I wrote Lamborghini, but I was thinking about Maserati.

Also what the Italian minister said has been wrongly translated.

According to Italian sources, minister Cingolani is worried that in Italy what we call "the motor valley" will have to close if forced to rebuilt itself in only 14 years (it's really a short timeframe to reconvert an entire production chain) then he also talks about the niche supercars market, not only of Italian brands like Ferrari and Maserati, but also Lamborghini and McLaren.

Just make the things run on some "renewable" fuel like ethanol or RME and that whole carbon thing can be relegated to the sideline. If/when it comes that far it'll probably be more expensive to run these cars but given that the clientele is not that price-conscious that should not be a problem. While it is not really feasible to produce enough ethanol to run the entire ICE fleet it should not be any problem to produce enough for a limited number of "exemption" vehicles. Included in that list can be classic cars, many of which were built to be able to use multiple fuels anyway - e.g. a Model T or Model A Ford can run on ethanol straight from the factory by adjusting the mixture (which is a standard part of operating such a vehicle anyway).
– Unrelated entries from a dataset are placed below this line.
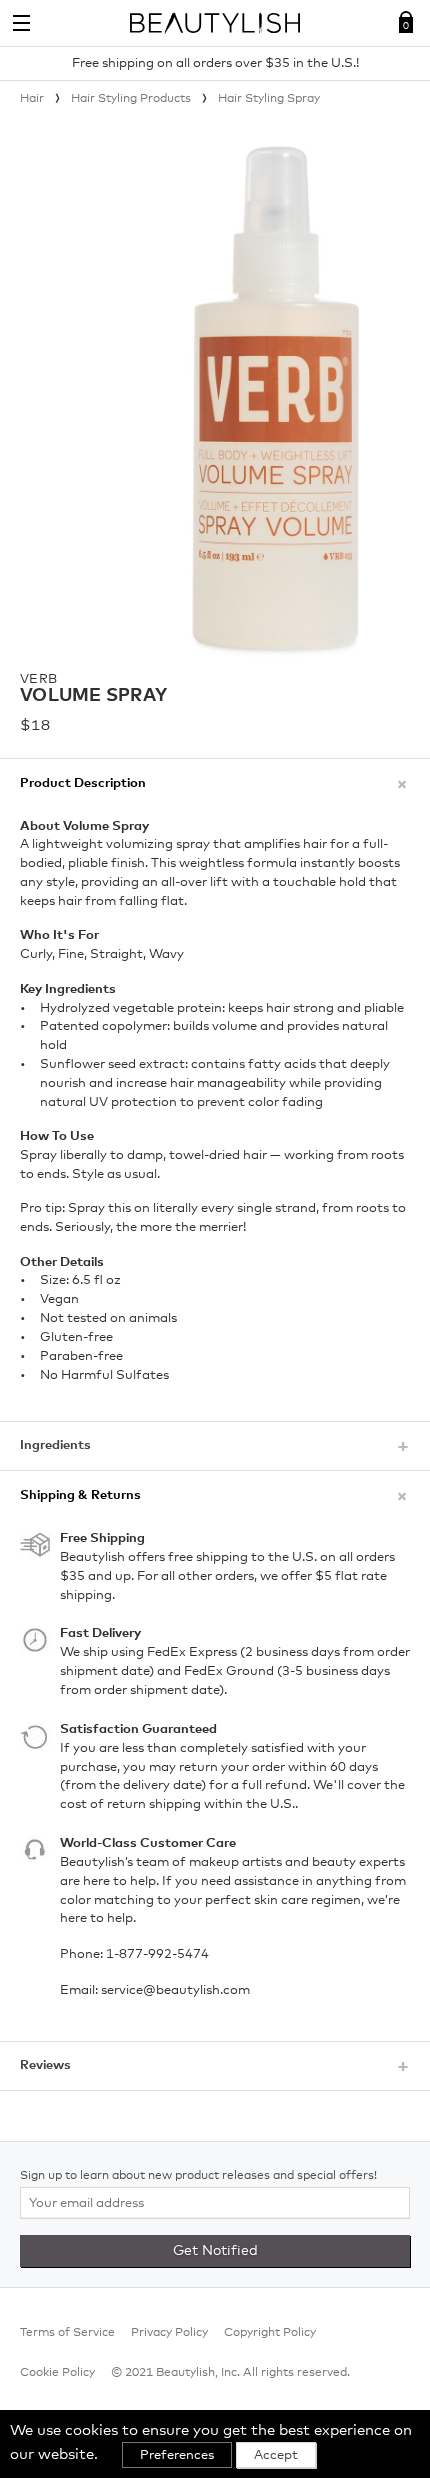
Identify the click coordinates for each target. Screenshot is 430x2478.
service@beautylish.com (175, 1990)
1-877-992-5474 (157, 1954)
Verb (38, 679)
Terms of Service (67, 2333)
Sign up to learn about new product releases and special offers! (198, 2176)
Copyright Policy (270, 2333)
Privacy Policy (169, 2333)
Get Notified (215, 2251)
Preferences (177, 2455)
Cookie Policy (57, 2373)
Ethanol has a high octane number and as such is useable for high-compression engines like those in "supercars". Fuel consumption will go up but the clientele does not care about such trivialities. Converting petrol engines to ethanol is a simple task so Ferrari (et al) should not have any problems doing such.

That’s funny, because I’m Italian and here the chairman of Ferrari already said that they’ll launch an electric Ferrari by 2025

> “If we bring in new technology, then we need to bring something new to the market. That’s how Ferrari has always worked with new technology. The evolution of new technology is 100% in the DNA of Ferrari.” https://www.autocar.co.uk/car-news/new-cars/ferrari-launch-f...

Same for Lamborghini

> Lamborghini R&D boss Maurizio Reggiani: “If you look at the timing for a fourth model line, there is the potential that this will be the right time for a full-electric vehicle,” https://www.autocar.co.uk/car-news/new-cars/lamborghini-plot...

So I think the Italian politicians are quite dull and short-sighted, as (almost) always.